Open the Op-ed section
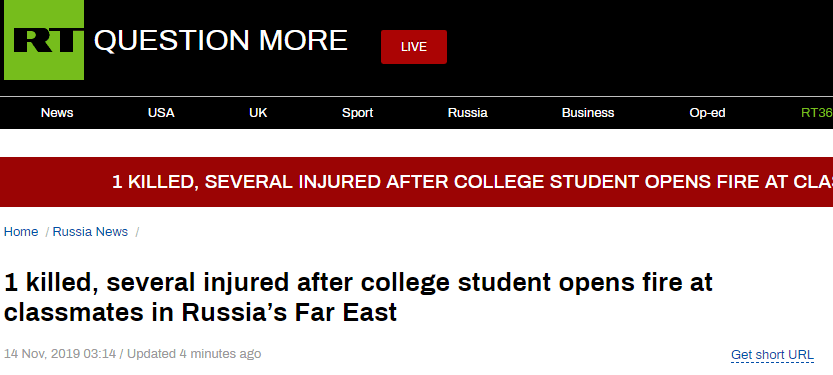 coord(707,113)
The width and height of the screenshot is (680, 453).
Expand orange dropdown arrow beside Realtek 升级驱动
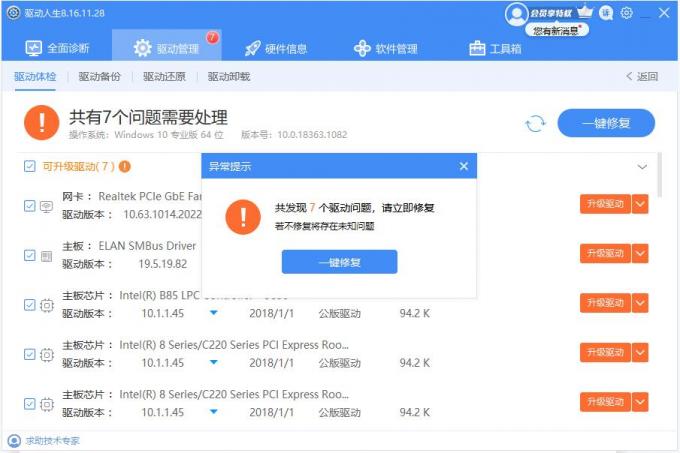[641, 204]
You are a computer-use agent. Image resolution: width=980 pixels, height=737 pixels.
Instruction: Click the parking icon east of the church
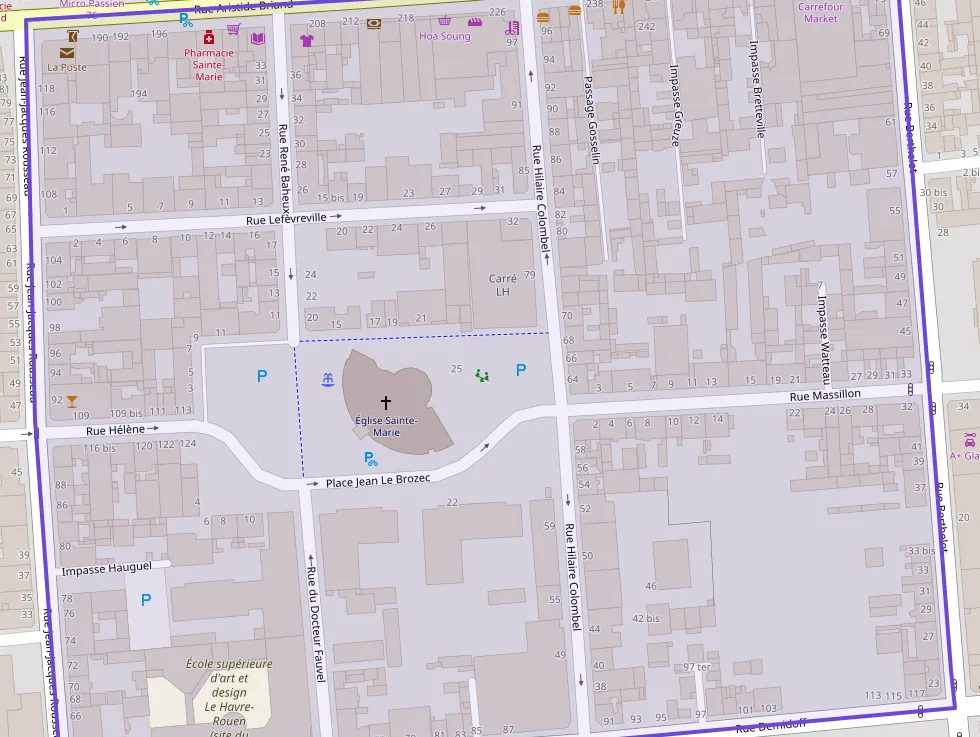(x=520, y=370)
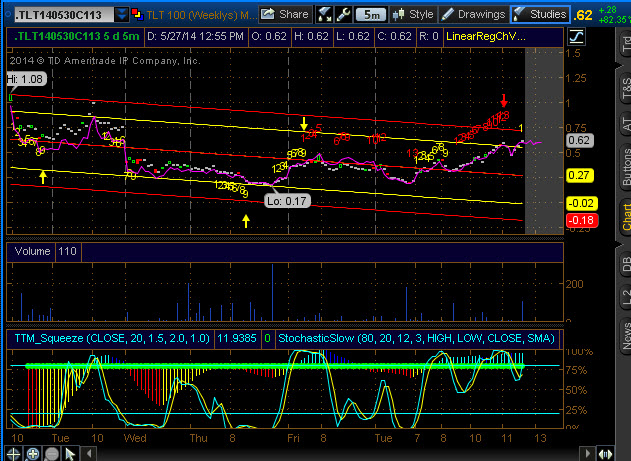This screenshot has width=631, height=461.
Task: Open the Drawings tool menu
Action: pyautogui.click(x=474, y=15)
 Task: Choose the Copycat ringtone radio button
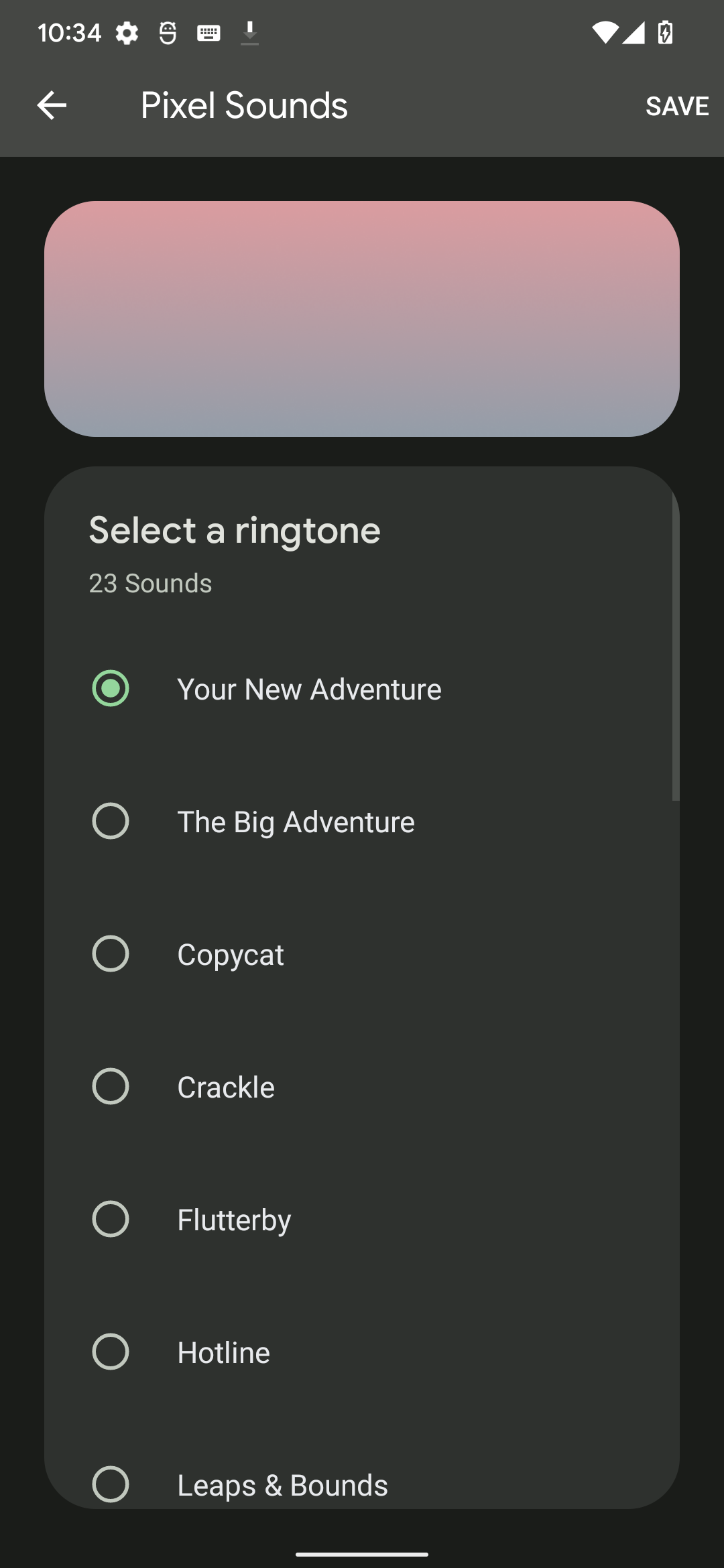click(x=111, y=954)
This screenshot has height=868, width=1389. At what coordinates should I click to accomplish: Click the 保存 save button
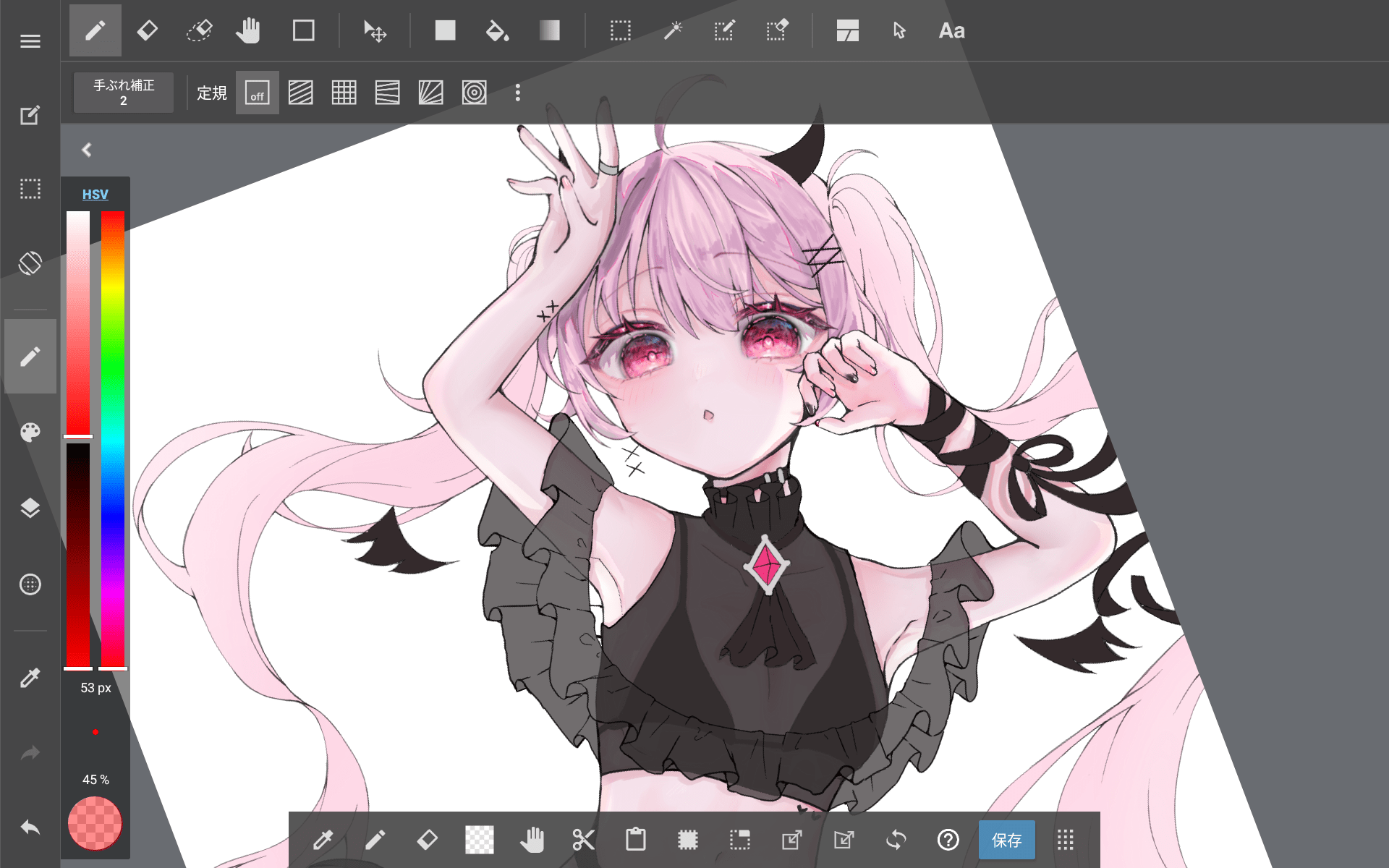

------------------------

Short problem: Rewrite the entries above with every "button" changed to "control" and everything else left unchanged, and leave the pictures out.

Answer to the exercise:
Open the Op-ed section
 coord(707,113)
The width and height of the screenshot is (680, 453).
Expand orange dropdown arrow beside Realtek 升级驱动
[641, 204]
You are a computer-use agent. Image resolution: width=980 pixels, height=737 pixels.
Instruction: Click the parking icon east of the church
(x=520, y=370)
This screenshot has width=631, height=461.
Task: Open the Drawings tool menu
Action: pyautogui.click(x=474, y=15)
 Task: Choose the Copycat ringtone radio control
click(x=111, y=954)
This screenshot has height=868, width=1389. At what coordinates should I click to accomplish: Click the 保存 save control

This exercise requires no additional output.